Task to complete
Your task is to set down the records below again, exactly.

Stored records:
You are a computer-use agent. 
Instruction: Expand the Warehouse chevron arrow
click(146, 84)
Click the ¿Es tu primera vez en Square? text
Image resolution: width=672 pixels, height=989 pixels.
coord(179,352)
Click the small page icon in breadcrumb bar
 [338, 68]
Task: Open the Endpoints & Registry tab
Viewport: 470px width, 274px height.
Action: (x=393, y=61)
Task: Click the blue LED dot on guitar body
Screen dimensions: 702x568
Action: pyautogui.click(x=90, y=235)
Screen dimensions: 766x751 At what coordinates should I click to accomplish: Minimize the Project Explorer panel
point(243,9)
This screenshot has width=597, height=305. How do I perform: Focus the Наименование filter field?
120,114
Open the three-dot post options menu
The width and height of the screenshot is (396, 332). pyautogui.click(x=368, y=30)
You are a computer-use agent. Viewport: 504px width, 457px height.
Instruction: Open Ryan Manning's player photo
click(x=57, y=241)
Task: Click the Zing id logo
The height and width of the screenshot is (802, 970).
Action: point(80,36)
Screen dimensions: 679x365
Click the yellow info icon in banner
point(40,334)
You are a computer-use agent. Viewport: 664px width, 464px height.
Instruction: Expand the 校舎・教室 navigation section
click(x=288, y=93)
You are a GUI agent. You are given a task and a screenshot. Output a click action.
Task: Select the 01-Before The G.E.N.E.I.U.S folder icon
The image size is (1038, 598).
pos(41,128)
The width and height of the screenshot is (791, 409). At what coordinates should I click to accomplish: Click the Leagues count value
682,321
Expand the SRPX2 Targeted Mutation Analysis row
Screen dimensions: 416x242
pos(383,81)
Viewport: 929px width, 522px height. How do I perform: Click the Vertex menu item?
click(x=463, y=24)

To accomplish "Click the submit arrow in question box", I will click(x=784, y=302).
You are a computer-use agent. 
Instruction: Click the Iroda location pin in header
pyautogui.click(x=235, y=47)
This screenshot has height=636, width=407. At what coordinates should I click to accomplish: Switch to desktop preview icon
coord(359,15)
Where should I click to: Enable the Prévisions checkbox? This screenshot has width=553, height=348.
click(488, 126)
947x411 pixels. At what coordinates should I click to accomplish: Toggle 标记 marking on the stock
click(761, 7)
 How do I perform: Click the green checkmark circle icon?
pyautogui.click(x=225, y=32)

Written response
You are a computer-use agent. 
Instruction: Expand the Warehouse chevron arrow
click(146, 84)
Click the ¿Es tu primera vez en Square? text
Image resolution: width=672 pixels, height=989 pixels.
coord(179,352)
Click the small page icon in breadcrumb bar
 [338, 68]
Task: Open the Endpoints & Registry tab
Viewport: 470px width, 274px height.
Action: (x=393, y=61)
Task: Click the blue LED dot on guitar body
Screen dimensions: 702x568
Action: pyautogui.click(x=90, y=235)
Screen dimensions: 766x751 At what coordinates should I click to accomplish: Minimize the Project Explorer panel
point(243,9)
This screenshot has width=597, height=305. How do I perform: Focus the Наименование filter field?
120,114
Open the three-dot post options menu
The width and height of the screenshot is (396, 332). pyautogui.click(x=368, y=30)
You are a computer-use agent. Viewport: 504px width, 457px height.
Instruction: Open Ryan Manning's player photo
click(x=57, y=241)
Task: Click the Zing id logo
The height and width of the screenshot is (802, 970).
Action: point(80,36)
Screen dimensions: 679x365
Click the yellow info icon in banner
point(40,334)
You are a computer-use agent. Viewport: 664px width, 464px height.
Instruction: Expand the 校舎・教室 navigation section
click(x=288, y=93)
You are a GUI agent. You are given a task and a screenshot. Output a click action.
Task: Select the 01-Before The G.E.N.E.I.U.S folder icon
The image size is (1038, 598).
pos(41,128)
The width and height of the screenshot is (791, 409). At what coordinates should I click to accomplish: Click the Leagues count value
682,321
Expand the SRPX2 Targeted Mutation Analysis row
Screen dimensions: 416x242
pos(383,81)
Viewport: 929px width, 522px height. How do I perform: Click the Vertex menu item?
click(x=463, y=24)

To accomplish "Click the submit arrow in question box", I will click(x=784, y=302).
You are a computer-use agent. 
Instruction: Click the Iroda location pin in header
pyautogui.click(x=235, y=47)
This screenshot has height=636, width=407. At what coordinates should I click to accomplish: Switch to desktop preview icon
coord(359,15)
Where should I click to: Enable the Prévisions checkbox? This screenshot has width=553, height=348.
click(488, 126)
947x411 pixels. At what coordinates should I click to accomplish: Toggle 标记 marking on the stock
click(761, 7)
 How do I perform: Click the green checkmark circle icon?
pyautogui.click(x=225, y=32)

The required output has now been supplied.